Reproduce the data from its very start through the line containing "click(x=720, y=38)", both ends included, word for word. Leave the pictures out.
━━━ Supplied material ━━━
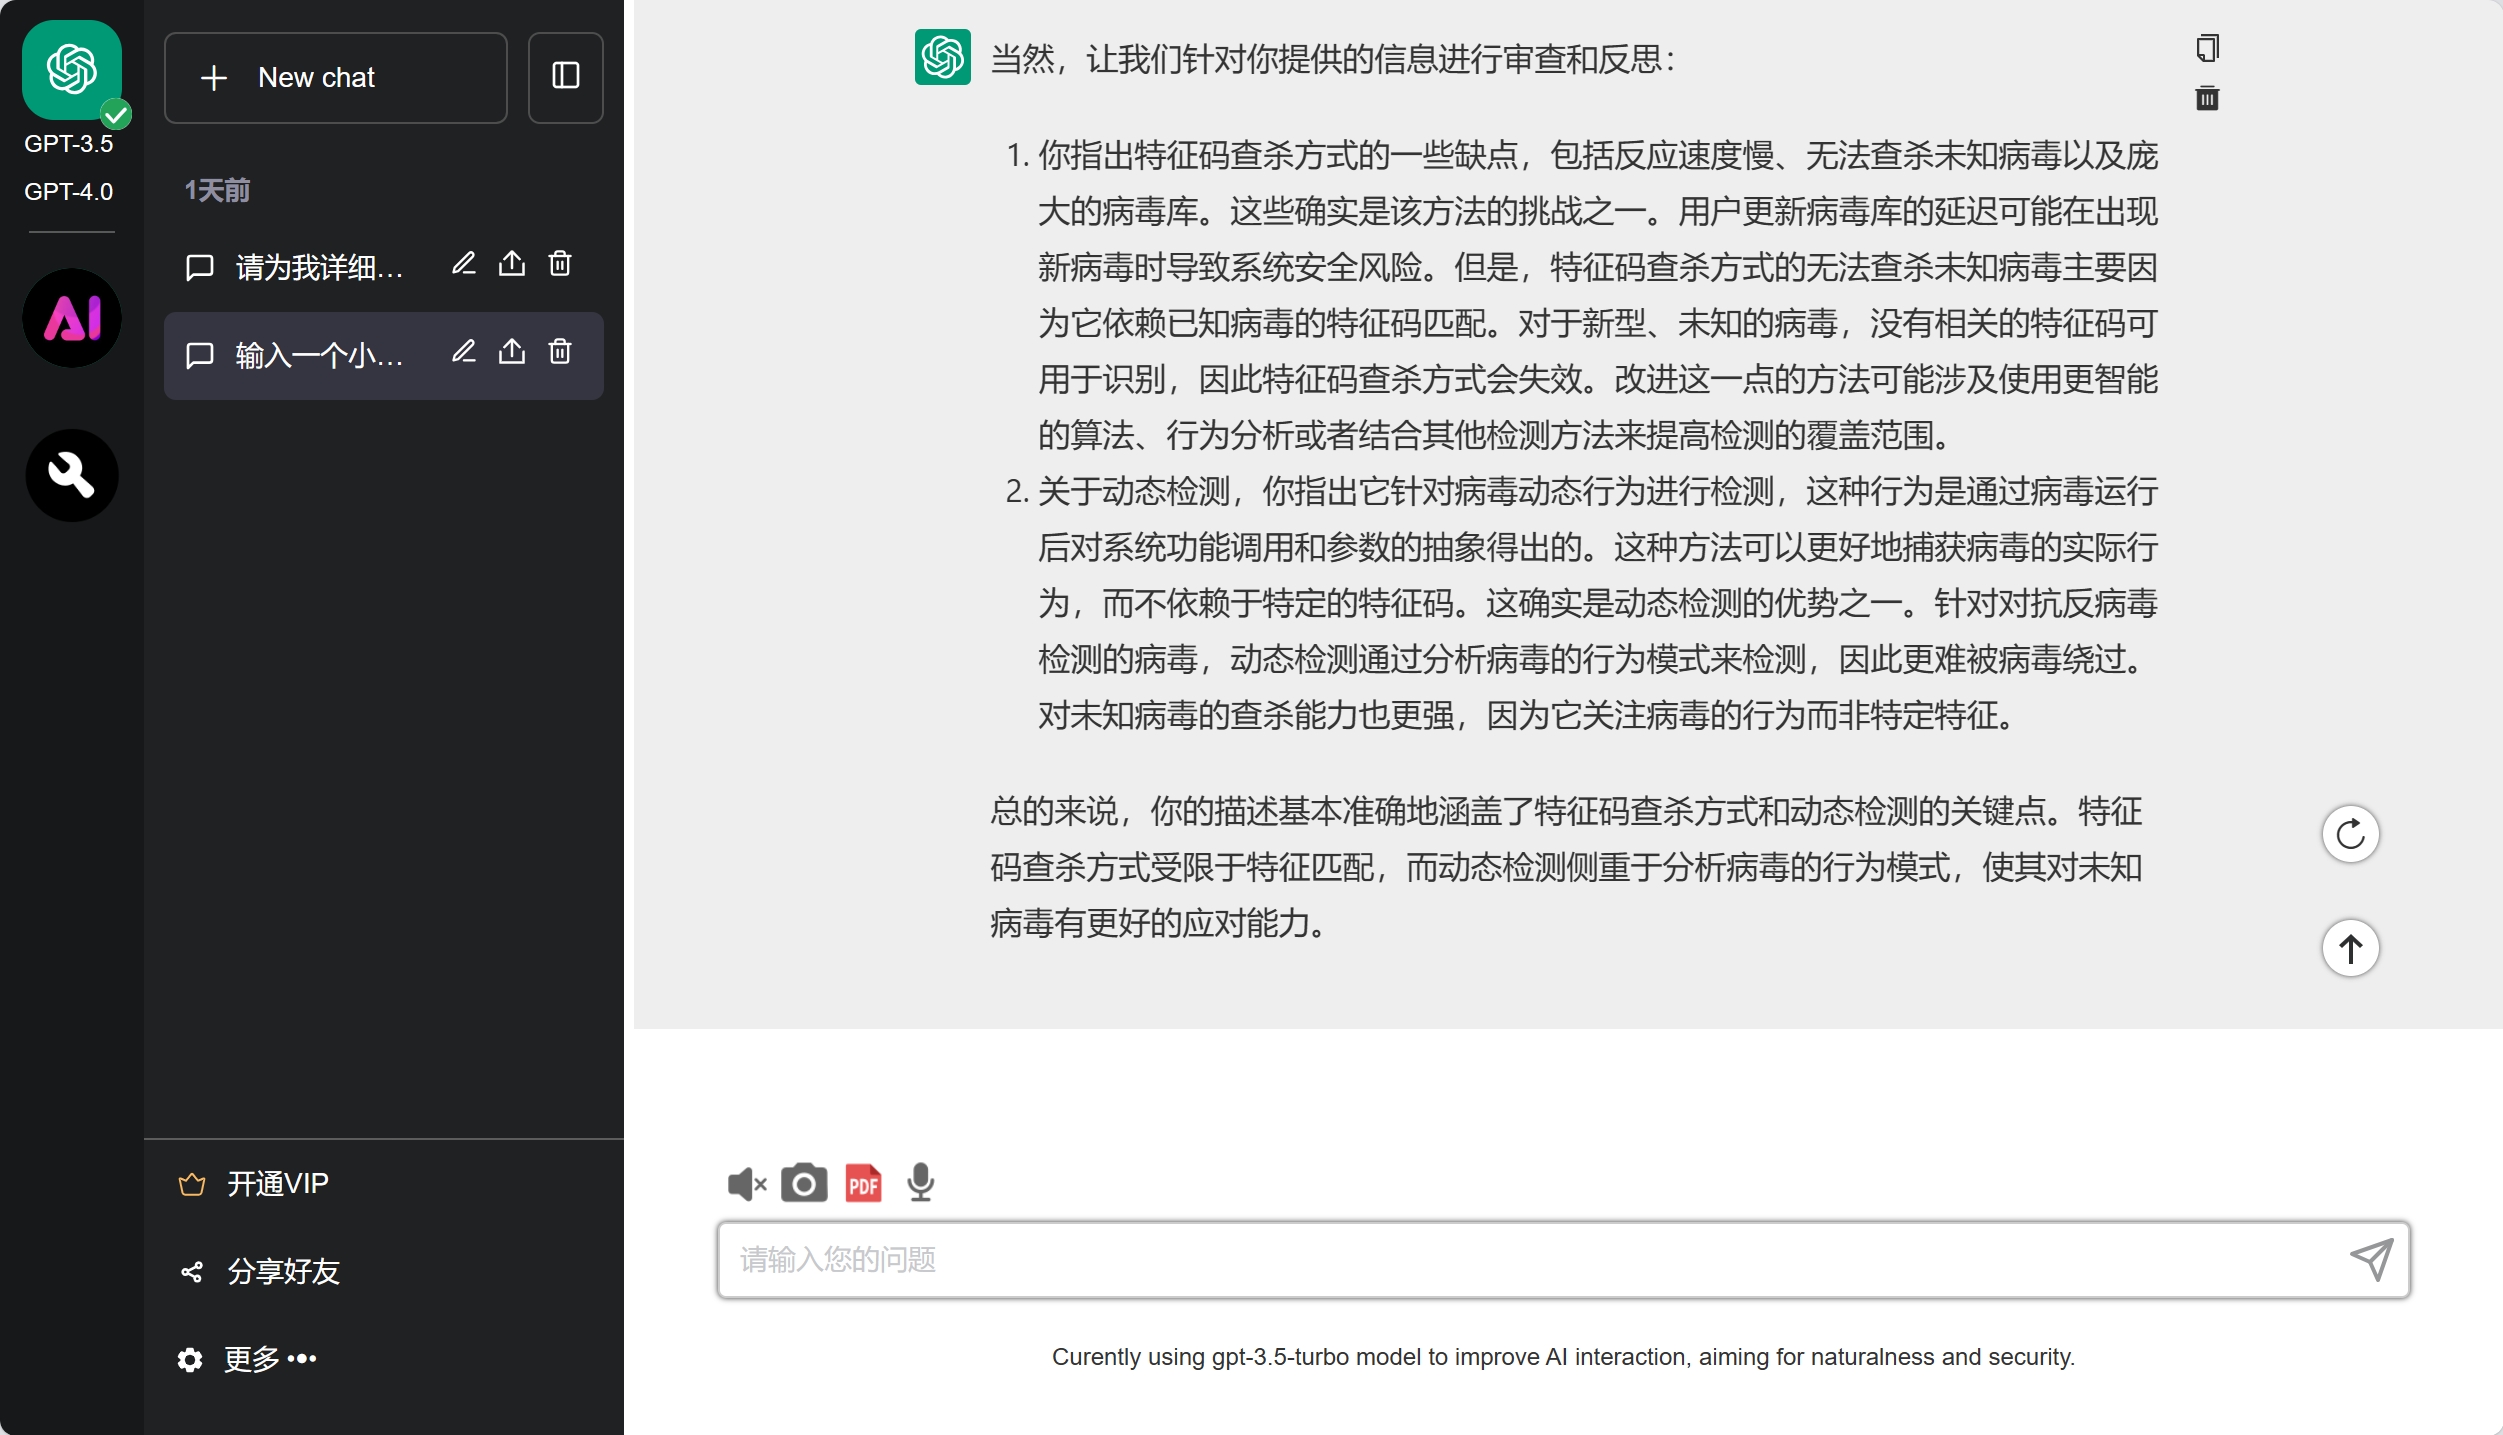Screen dimensions: 2503x1435
Task: Click the camera screenshot icon
Action: pyautogui.click(x=804, y=1183)
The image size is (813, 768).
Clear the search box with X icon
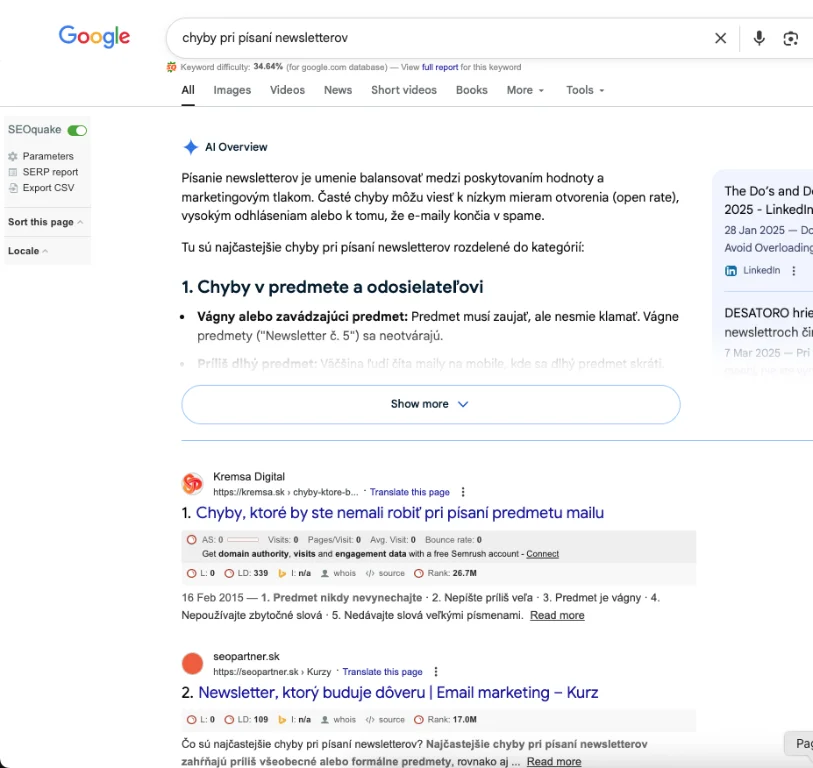click(x=720, y=38)
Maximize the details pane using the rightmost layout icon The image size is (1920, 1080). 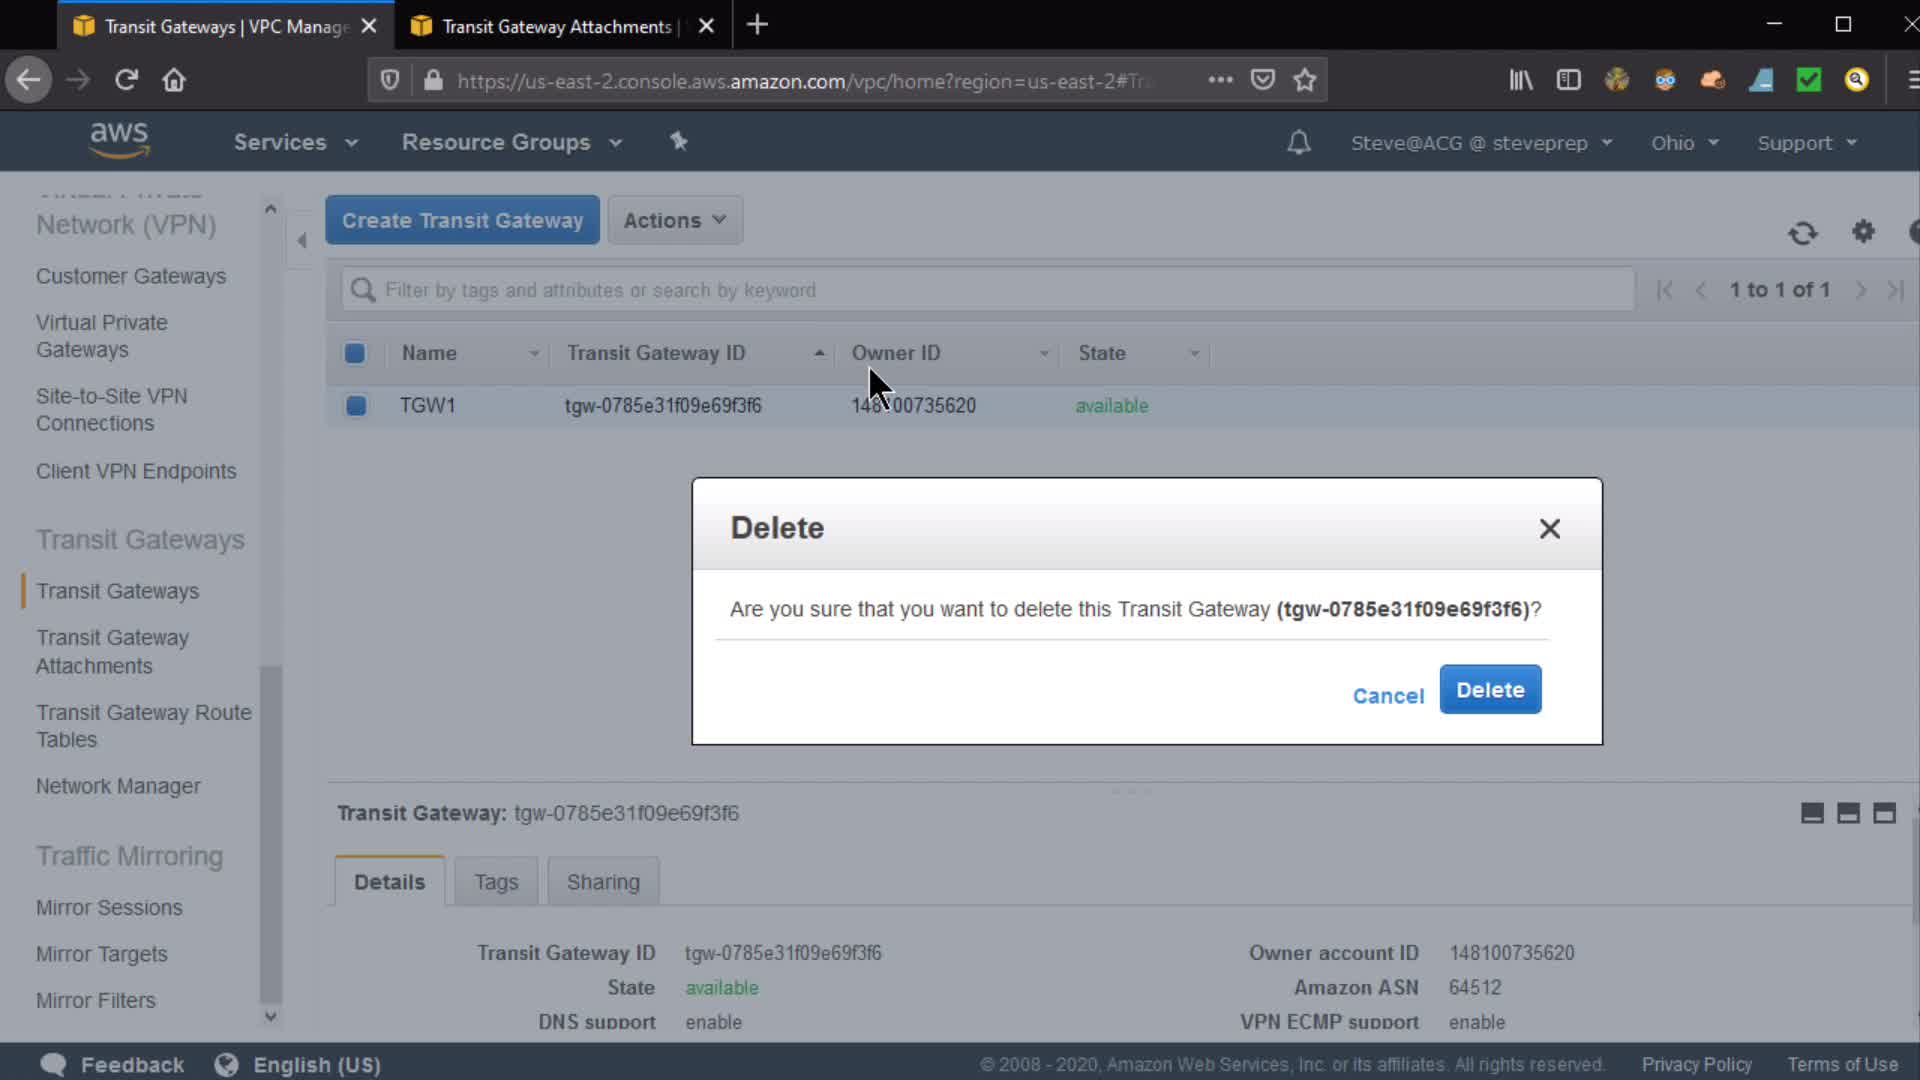[x=1884, y=813]
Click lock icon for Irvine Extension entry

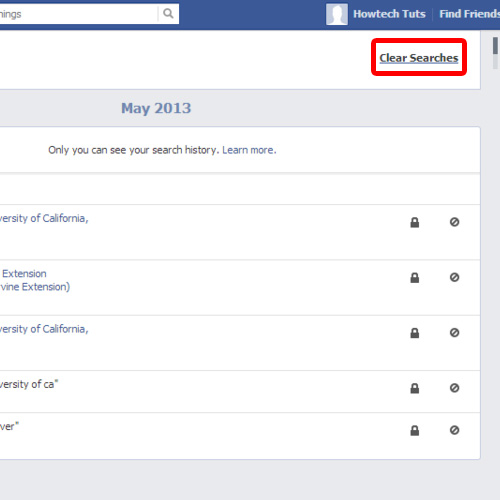point(415,278)
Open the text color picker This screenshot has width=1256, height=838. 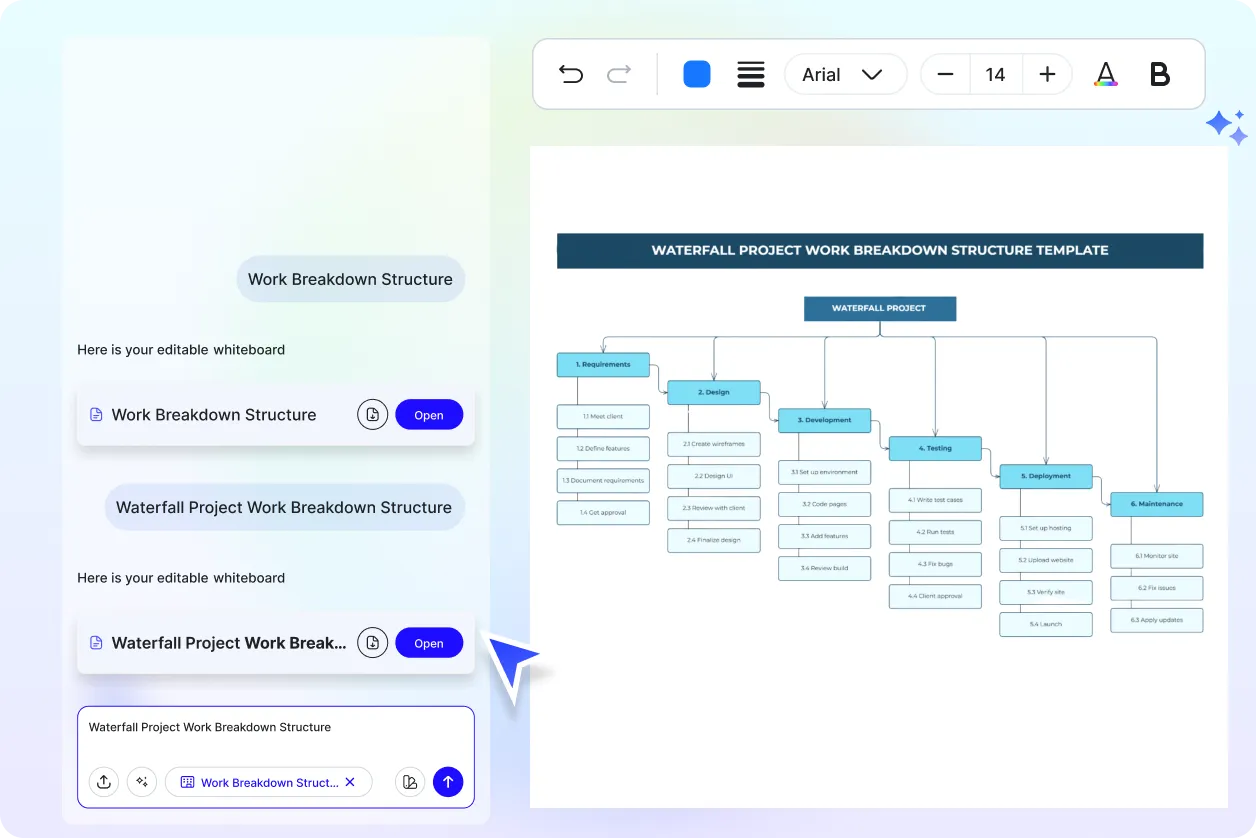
━━━
■ **Written response**
Screen dimensions: 2503x1435
Task: Click the camera screenshot icon
Action: pyautogui.click(x=804, y=1183)
The image size is (813, 768).
Clear the search box with X icon
click(x=720, y=38)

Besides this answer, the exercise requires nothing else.